Former bankers Tom Hayes and Carlo Palombo who spent years in prison over Ibor manipulation are back in court this week as their cases will be heard at the Court of Appeal.
Tom Hayes (44) was a former UBS and Citigroup trader who was sentenced in 2015 to 11 years in prison for conspiring to rig the London interbank offered rate (Libor) for profit.
He was released from prison, on licence, in January 2021 having spent five-and-a-half years, mostly in high security prisons.
Hayes was the first person to be charged and stand trial in the UK over Libor fixing.
He was also charged in the US, but he had that long-running case against him thrown out by a New York judge back in 2022.
While Carlo Palombo (45) former Barclays vice president of Euro Rates was convicted of rigging the Euro interbank offered rate (Eibor). He was sentenced to four years in prison back in 2019 and ordered to pay prosecution costs of £725,000.
Both men were investigated and prosecuted by the Serious Fraud Office (SFO) along with others in the Eibor case.
Hayes maintains that he was wrongfully convicted while the barrister that acted for Palombo called the system “flawed”.

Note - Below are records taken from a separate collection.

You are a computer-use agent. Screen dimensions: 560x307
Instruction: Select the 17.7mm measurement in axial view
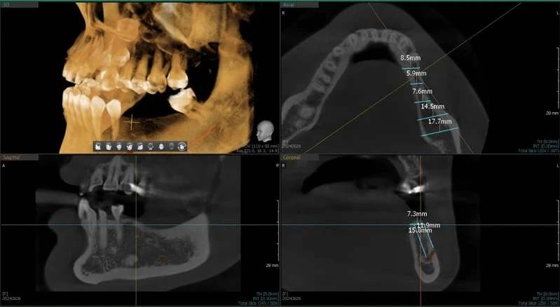click(439, 121)
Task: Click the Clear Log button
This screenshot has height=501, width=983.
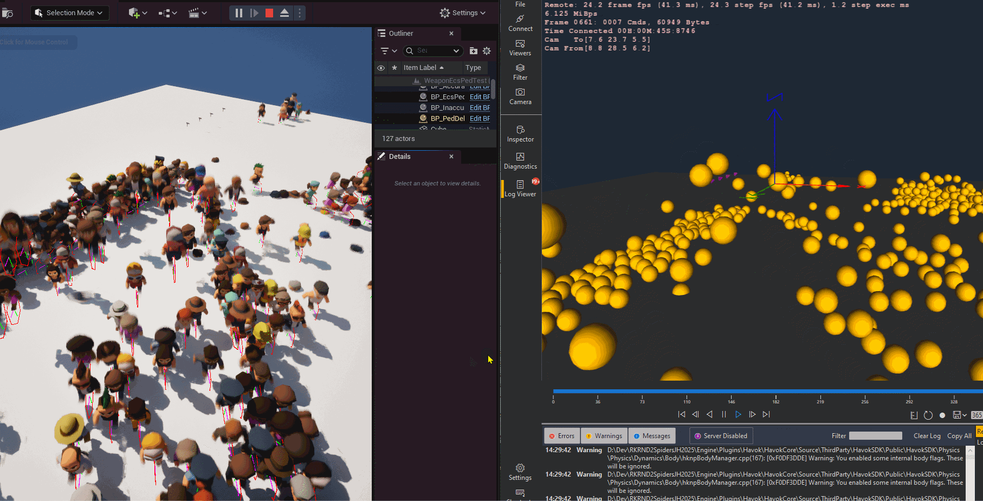Action: (x=927, y=436)
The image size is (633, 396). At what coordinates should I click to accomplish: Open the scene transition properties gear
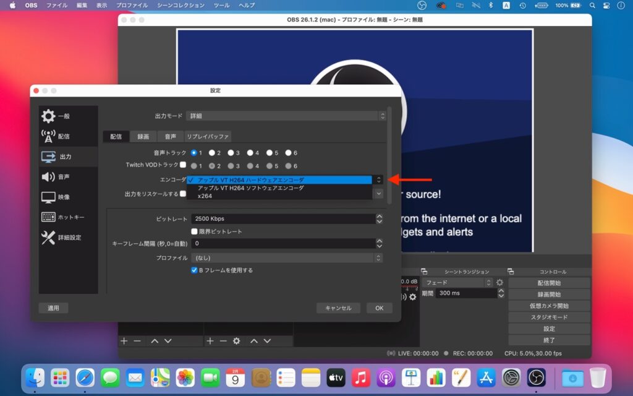[x=498, y=282]
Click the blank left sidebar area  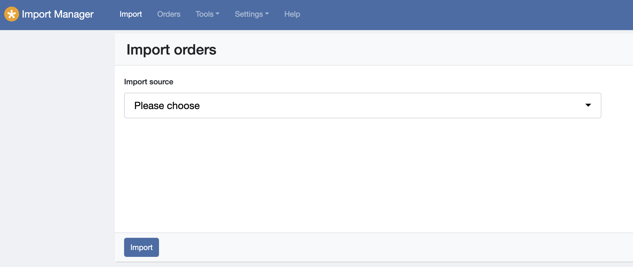tap(57, 149)
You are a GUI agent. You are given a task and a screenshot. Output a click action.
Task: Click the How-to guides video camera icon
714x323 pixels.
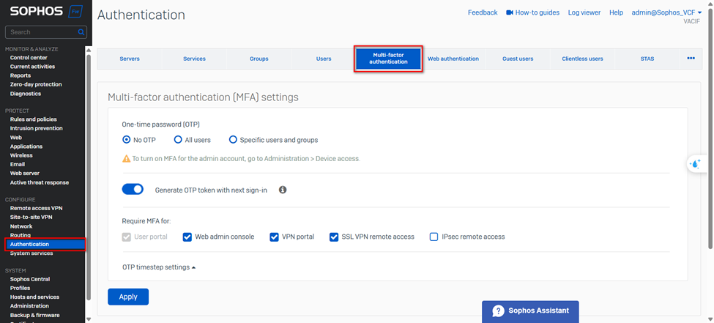point(510,12)
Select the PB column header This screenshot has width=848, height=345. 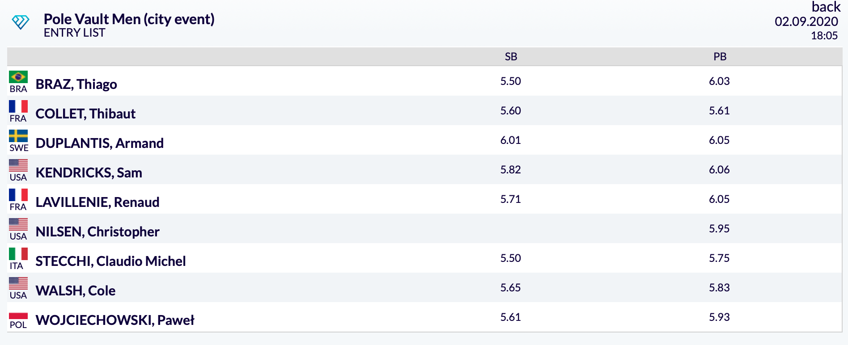720,57
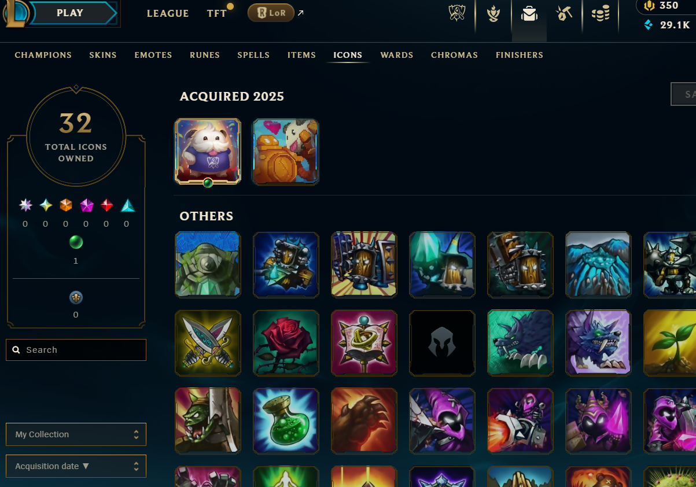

There have been calls to review all of the convictions of City traders in this rigging scandal including from Conservative MP David Davis last May after new evidence came to light in BBC journalist Andy Verity book called ‘Rigged’.
The cases of Hayes and Palombo have been referred to the Court of Appeal by the Criminal Case Review Commission (CCRC). The cases have been referred to the court by the CCRC as there is a real possibility that the convictions are unsafe.
The appeals will be starting Thursday, and will continue into Friday and next Monday at the Royal Courts of Justice in London at court room four.